Clistene.   E quel fanciullo, Aminta,

dov’è? che ne facesti?
Aminta.   Io... (Quale arcano
ho da scoprir!)
Clistene.   Tu impallidisci! Parla,
empio! di’: che ne fu? Tacendo, aggiungi
all’antico delitto error novello.
Aminta. L’hai presente, o signor: Licida è quello.
Clistene. Come! non è di Creta
Licida il prence?
Aminta.   Il vero prence in fasce
finí la vita.

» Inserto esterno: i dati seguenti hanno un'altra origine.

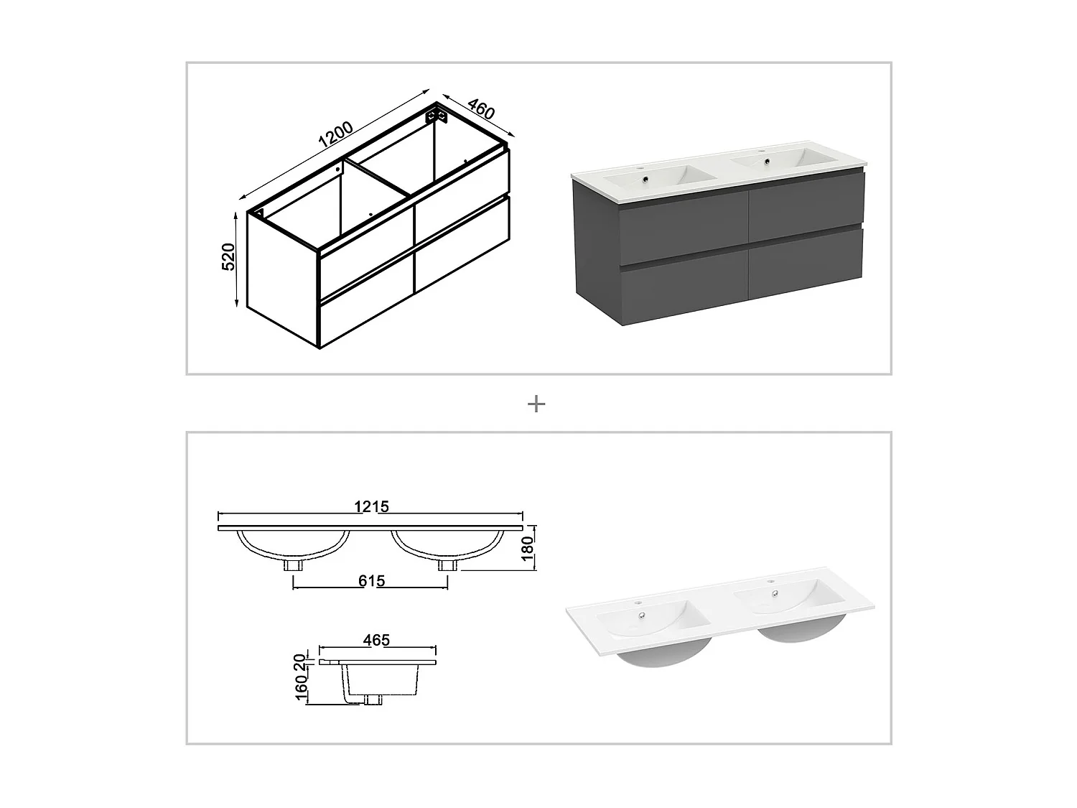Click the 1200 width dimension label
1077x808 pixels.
coord(335,134)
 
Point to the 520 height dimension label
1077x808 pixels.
coord(228,256)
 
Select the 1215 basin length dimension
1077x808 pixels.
coord(371,506)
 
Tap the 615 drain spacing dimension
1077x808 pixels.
coord(370,580)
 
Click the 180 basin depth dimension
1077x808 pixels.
coord(527,549)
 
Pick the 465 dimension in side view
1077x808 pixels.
coord(376,639)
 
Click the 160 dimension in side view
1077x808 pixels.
coord(302,688)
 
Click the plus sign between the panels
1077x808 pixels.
coord(536,404)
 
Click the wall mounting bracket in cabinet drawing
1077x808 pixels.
coord(435,115)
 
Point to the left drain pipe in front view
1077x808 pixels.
coord(293,565)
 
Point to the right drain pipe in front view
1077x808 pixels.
coord(447,565)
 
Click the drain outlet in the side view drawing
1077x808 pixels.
coord(373,698)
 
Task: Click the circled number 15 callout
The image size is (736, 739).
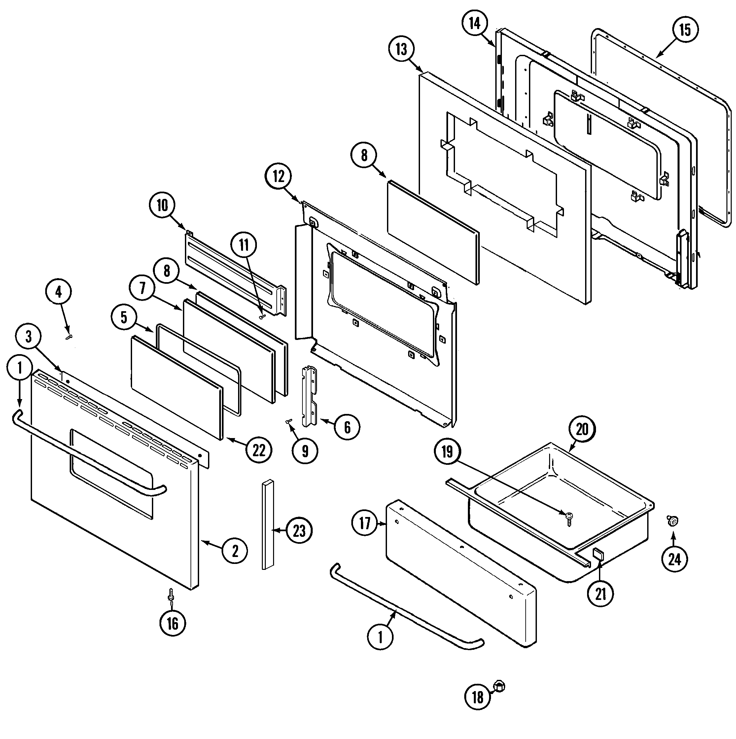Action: [x=684, y=30]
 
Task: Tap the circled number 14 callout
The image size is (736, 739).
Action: [x=474, y=23]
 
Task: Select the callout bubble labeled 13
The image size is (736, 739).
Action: [x=401, y=49]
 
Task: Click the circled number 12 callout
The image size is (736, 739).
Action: [x=278, y=177]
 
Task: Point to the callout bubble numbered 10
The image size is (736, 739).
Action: [x=162, y=205]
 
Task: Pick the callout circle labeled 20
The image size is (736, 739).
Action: [x=582, y=429]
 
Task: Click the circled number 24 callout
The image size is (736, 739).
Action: [x=675, y=559]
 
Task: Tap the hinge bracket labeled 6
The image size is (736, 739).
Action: [x=310, y=396]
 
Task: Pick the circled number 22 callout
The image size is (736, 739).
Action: [x=259, y=450]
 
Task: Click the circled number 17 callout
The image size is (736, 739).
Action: [x=365, y=523]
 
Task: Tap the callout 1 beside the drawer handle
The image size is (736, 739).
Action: [x=380, y=637]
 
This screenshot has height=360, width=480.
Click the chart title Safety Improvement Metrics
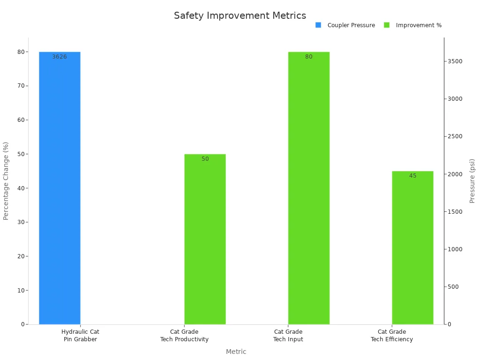coord(240,15)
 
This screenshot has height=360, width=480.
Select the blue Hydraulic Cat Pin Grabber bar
coord(60,188)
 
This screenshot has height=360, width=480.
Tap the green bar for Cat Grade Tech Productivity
coord(205,239)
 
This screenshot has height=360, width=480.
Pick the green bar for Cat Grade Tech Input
coord(308,188)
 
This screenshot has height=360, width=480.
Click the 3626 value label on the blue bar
coord(60,57)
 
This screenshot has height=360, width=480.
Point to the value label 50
coord(205,159)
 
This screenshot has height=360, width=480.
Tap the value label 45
coord(412,176)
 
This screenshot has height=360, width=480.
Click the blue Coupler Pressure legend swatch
coord(318,25)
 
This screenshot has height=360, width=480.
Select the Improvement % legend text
coord(419,25)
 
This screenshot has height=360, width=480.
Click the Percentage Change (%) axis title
coord(6,180)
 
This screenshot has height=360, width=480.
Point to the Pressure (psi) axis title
coord(472,180)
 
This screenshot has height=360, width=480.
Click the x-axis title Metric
coord(236,352)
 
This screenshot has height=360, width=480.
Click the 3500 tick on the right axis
coord(455,61)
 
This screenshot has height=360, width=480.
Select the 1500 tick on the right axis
coord(455,211)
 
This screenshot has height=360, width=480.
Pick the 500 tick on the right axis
coord(453,286)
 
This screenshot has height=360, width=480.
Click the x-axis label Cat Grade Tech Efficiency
coord(392,336)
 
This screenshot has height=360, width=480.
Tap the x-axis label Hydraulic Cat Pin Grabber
coord(80,336)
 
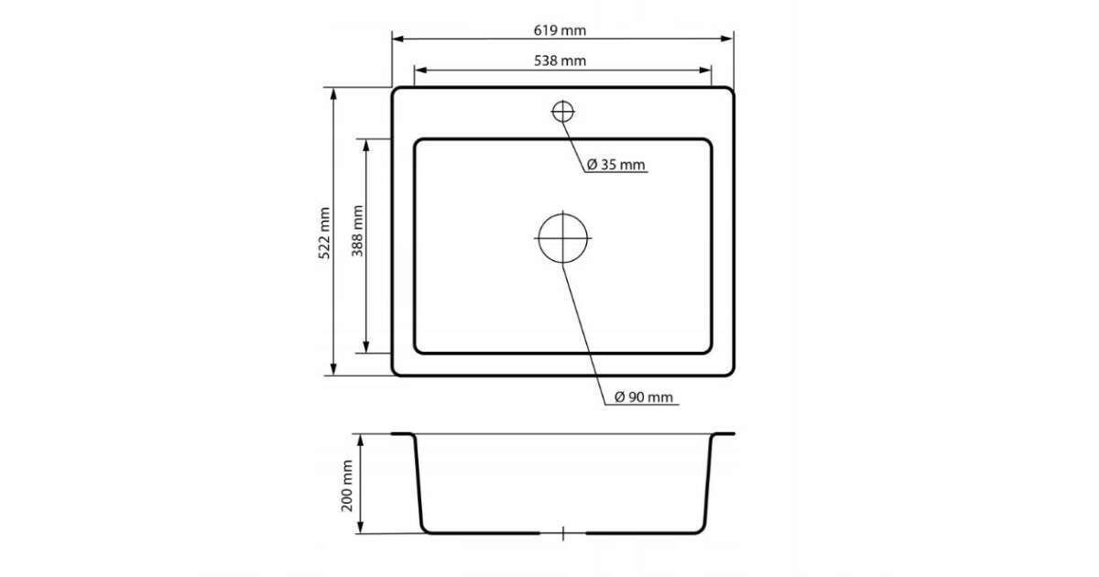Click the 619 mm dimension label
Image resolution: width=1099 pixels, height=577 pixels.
[560, 30]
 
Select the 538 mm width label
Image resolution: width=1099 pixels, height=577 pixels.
[560, 60]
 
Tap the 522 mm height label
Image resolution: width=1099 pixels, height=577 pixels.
[324, 233]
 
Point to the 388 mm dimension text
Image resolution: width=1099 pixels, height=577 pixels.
[357, 231]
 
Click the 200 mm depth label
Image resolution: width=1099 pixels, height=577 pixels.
[347, 485]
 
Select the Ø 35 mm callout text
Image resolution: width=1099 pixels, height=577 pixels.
[615, 165]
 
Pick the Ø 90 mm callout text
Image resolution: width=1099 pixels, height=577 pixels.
[644, 397]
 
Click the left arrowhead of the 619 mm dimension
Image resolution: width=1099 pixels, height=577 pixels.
[397, 38]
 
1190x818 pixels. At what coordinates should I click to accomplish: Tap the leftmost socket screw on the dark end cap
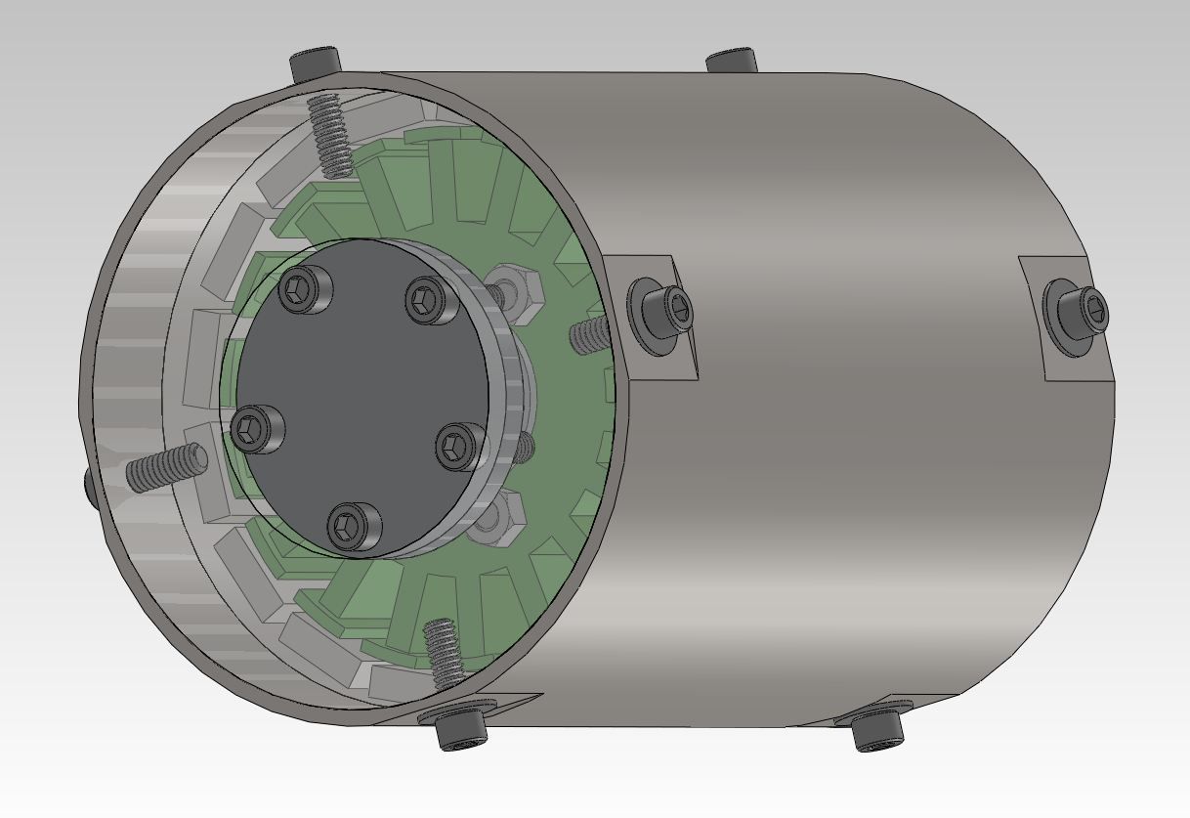pos(257,428)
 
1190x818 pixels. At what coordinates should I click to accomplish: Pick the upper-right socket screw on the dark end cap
pos(431,299)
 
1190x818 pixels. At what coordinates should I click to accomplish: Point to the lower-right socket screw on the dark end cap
pos(457,447)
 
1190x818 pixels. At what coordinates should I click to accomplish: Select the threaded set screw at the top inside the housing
pos(330,135)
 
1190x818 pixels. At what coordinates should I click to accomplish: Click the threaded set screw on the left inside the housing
pos(166,467)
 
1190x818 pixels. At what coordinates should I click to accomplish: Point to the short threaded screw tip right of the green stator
pos(589,335)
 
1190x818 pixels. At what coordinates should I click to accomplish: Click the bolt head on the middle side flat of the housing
pos(662,314)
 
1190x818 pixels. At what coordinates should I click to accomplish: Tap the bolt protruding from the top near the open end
pos(315,65)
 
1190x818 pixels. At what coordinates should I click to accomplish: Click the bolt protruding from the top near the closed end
pos(732,60)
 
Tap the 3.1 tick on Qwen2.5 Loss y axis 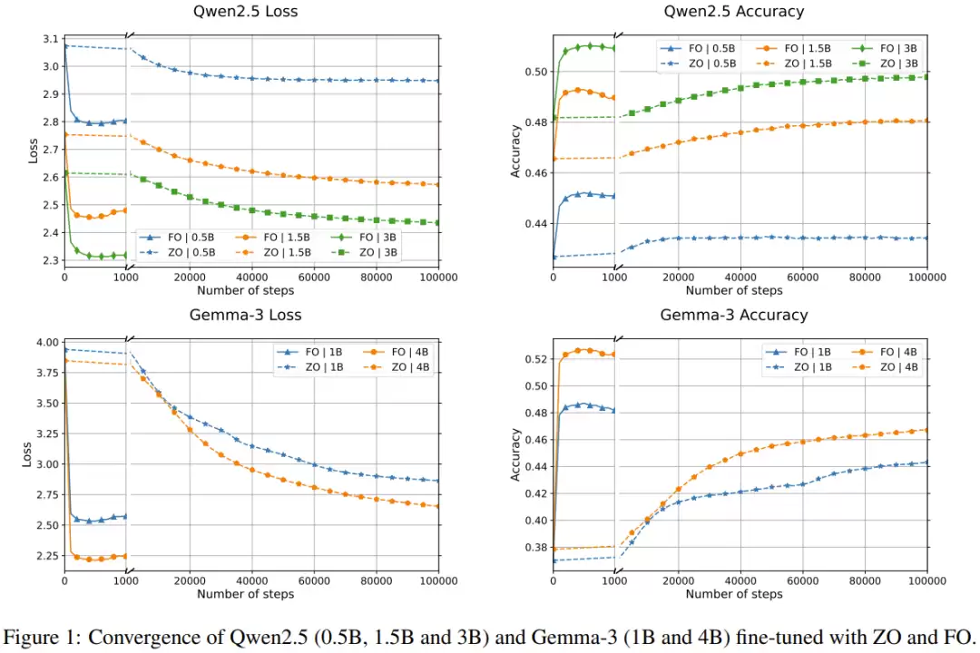50,39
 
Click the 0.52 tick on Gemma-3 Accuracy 535,359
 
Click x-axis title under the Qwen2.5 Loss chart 245,290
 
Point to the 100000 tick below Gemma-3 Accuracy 926,581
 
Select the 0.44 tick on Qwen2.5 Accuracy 535,224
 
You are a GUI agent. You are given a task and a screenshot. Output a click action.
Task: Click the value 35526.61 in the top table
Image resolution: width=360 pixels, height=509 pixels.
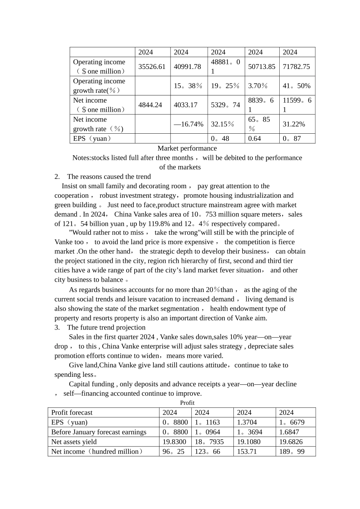click(x=152, y=67)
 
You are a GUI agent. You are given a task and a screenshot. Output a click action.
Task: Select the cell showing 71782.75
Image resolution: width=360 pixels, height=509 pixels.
click(x=296, y=67)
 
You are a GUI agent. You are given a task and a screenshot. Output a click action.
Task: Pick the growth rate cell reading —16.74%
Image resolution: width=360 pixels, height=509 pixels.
click(x=188, y=124)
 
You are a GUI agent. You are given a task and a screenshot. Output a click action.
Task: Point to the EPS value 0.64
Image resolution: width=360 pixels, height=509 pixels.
click(x=255, y=139)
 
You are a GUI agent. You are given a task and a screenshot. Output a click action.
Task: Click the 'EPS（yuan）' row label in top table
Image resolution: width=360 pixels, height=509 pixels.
click(x=92, y=139)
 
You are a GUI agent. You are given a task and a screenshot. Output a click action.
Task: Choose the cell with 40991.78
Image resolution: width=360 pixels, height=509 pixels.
click(x=188, y=67)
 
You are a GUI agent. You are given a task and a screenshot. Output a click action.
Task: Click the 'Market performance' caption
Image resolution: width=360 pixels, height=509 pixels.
click(x=187, y=148)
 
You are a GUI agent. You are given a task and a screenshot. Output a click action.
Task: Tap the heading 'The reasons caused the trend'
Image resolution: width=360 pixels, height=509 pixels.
click(x=109, y=176)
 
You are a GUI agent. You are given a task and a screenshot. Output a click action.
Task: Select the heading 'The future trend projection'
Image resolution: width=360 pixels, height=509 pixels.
click(x=106, y=328)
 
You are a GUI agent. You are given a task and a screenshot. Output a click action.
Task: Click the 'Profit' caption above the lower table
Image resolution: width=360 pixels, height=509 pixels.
click(x=187, y=403)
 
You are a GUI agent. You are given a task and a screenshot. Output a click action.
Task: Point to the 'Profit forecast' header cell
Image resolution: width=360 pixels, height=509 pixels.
click(x=72, y=413)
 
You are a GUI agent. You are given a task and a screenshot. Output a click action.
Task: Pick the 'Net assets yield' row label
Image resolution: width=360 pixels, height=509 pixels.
click(x=74, y=442)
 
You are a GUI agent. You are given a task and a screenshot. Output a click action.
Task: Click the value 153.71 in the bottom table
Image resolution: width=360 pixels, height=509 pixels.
click(x=247, y=452)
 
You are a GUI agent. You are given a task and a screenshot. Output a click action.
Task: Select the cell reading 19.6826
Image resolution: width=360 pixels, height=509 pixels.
click(x=291, y=442)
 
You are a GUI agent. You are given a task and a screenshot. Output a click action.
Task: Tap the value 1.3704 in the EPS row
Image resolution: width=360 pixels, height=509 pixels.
click(x=247, y=423)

Io, ritornato appunto
con lui bambino in Creta, al re dolente
l’offersi in dono: ei, dell’estinto in vece,
al trono l’educò per mio consiglio.
Clistene. Oh numi! ecco Filinto! ecco il mio figlio!
  (abbracciandolo)
Aristea. Stelle!
Licida.   Io tuo figlio?
Clistene.   Sí. Tu mi nascesti
gemello ad Aristea. Delfo m’impose
d’esporti al mar bambino, un parricida
minacciandomi in te.
Licida.   Comprendo adesso
l’orror che mi gelò, quando la mano
sollevai per ferirti.
Clistene.   Adesso intendo
l’eccessiva pietá, che nel mirarti
mi sentivo nel cor.
Aminta.   Felice padre!
Alcandro. Oggi molti in un punto
puoi render lieti.
Clistene.   E lo desio. D’Argene
Filinto il figlio mio,
Megacle d’Aristea vorrei consorte;
ma Filinto, il mio figlio, è reo di morte.